:: DESCRIPTION OF THE TASK ::
Your answer must match the data word for word.

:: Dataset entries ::
--*--
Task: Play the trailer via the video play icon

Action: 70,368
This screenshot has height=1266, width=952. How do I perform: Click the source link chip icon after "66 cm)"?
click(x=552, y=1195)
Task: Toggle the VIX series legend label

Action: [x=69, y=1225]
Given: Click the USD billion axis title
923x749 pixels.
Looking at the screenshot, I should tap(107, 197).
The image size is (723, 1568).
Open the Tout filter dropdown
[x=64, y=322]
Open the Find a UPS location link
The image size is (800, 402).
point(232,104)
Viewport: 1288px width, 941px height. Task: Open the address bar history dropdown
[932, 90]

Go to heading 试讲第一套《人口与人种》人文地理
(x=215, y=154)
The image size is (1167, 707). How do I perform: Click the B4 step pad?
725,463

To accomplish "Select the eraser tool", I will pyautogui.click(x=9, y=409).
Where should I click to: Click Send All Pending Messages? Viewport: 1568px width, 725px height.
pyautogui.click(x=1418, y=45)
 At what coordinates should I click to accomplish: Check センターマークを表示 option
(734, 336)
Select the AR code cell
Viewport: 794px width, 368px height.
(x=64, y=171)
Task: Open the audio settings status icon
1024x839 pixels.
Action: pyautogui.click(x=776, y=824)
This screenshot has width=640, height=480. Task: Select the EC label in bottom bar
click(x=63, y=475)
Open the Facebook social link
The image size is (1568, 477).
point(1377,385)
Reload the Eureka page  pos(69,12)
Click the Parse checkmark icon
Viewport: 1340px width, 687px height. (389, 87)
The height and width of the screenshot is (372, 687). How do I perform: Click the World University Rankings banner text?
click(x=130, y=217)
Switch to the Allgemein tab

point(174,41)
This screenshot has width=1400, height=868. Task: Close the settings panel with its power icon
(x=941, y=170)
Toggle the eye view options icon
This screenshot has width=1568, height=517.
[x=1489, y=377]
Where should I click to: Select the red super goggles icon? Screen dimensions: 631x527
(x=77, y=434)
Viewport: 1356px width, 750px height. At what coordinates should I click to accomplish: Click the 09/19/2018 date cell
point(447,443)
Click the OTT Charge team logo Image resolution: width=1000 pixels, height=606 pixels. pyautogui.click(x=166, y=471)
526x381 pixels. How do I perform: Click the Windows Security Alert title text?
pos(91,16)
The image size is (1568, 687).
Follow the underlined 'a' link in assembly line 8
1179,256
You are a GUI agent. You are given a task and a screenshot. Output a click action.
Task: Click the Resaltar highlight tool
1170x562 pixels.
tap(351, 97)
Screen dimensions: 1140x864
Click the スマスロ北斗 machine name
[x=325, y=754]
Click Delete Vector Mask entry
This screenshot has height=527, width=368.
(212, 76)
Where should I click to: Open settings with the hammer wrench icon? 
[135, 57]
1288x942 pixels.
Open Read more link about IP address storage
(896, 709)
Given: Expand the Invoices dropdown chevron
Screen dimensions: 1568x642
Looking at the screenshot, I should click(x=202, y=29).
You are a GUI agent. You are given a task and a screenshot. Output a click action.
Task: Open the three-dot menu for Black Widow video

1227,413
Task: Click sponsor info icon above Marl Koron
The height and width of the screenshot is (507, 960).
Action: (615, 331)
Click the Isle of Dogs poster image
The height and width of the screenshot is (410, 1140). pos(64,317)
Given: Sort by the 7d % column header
--*--
:: RESULT ::
Task: Play the trailer via the video play icon

Action: 70,368
This screenshot has height=1266, width=952. How do I perform: Click the source link chip icon after "66 cm)"?
click(x=552, y=1195)
Task: Toggle the VIX series legend label

Action: [x=69, y=1225]
Given: Click the USD billion axis title
923x749 pixels.
Looking at the screenshot, I should tap(107, 197).
The image size is (723, 1568).
Open the Tout filter dropdown
[x=64, y=322]
Open the Find a UPS location link
The image size is (800, 402).
point(232,104)
Viewport: 1288px width, 941px height. Task: Open the address bar history dropdown
[932, 90]

Go to heading 试讲第一套《人口与人种》人文地理
(x=215, y=154)
The image size is (1167, 707). How do I perform: Click the B4 step pad?
725,463

To accomplish "Select the eraser tool", I will pyautogui.click(x=9, y=409).
Where should I click to: Click Send All Pending Messages? Viewport: 1568px width, 725px height.
pyautogui.click(x=1418, y=45)
 At what coordinates should I click to accomplish: Check センターマークを表示 option
(734, 336)
Select the AR code cell
Viewport: 794px width, 368px height.
(x=64, y=171)
Task: Open the audio settings status icon
1024x839 pixels.
Action: pyautogui.click(x=776, y=824)
This screenshot has width=640, height=480. Task: Select the EC label in bottom bar
click(x=63, y=475)
Open the Facebook social link
The image size is (1568, 477).
point(1377,385)
Reload the Eureka page  pos(69,12)
Click the Parse checkmark icon
Viewport: 1340px width, 687px height. (389, 87)
The height and width of the screenshot is (372, 687). How do I perform: Click the World University Rankings banner text?
click(x=130, y=217)
Switch to the Allgemein tab

point(174,41)
This screenshot has width=1400, height=868. Task: Close the settings panel with its power icon
(x=941, y=170)
Toggle the eye view options icon
This screenshot has width=1568, height=517.
[x=1489, y=377]
Where should I click to: Select the red super goggles icon? Screen dimensions: 631x527
(x=77, y=434)
Viewport: 1356px width, 750px height. At what coordinates should I click to accomplish: Click the 09/19/2018 date cell
point(447,443)
Click the OTT Charge team logo Image resolution: width=1000 pixels, height=606 pixels. pyautogui.click(x=166, y=471)
526x381 pixels. How do I perform: Click the Windows Security Alert title text?
pos(91,16)
The image size is (1568, 687).
Follow the underlined 'a' link in assembly line 8
1179,256
You are a GUI agent. You are given a task and a screenshot. Output a click action.
Task: Click the Resaltar highlight tool
1170x562 pixels.
tap(351, 97)
Screen dimensions: 1140x864
Click the スマスロ北斗 machine name
[x=325, y=754]
Click Delete Vector Mask entry
This screenshot has height=527, width=368.
(212, 76)
Where should I click to: Open settings with the hammer wrench icon? 
[135, 57]
1288x942 pixels.
Open Read more link about IP address storage
(896, 709)
Given: Expand the Invoices dropdown chevron
Screen dimensions: 1568x642
Looking at the screenshot, I should click(x=202, y=29).
You are a GUI agent. You are given a task and a screenshot. Output a click action.
Task: Open the three-dot menu for Black Widow video

1227,413
Task: Click sponsor info icon above Marl Koron
The height and width of the screenshot is (507, 960).
Action: (615, 331)
Click the Isle of Dogs poster image
The height and width of the screenshot is (410, 1140). pos(64,317)
Given: Sort by the 7d % column header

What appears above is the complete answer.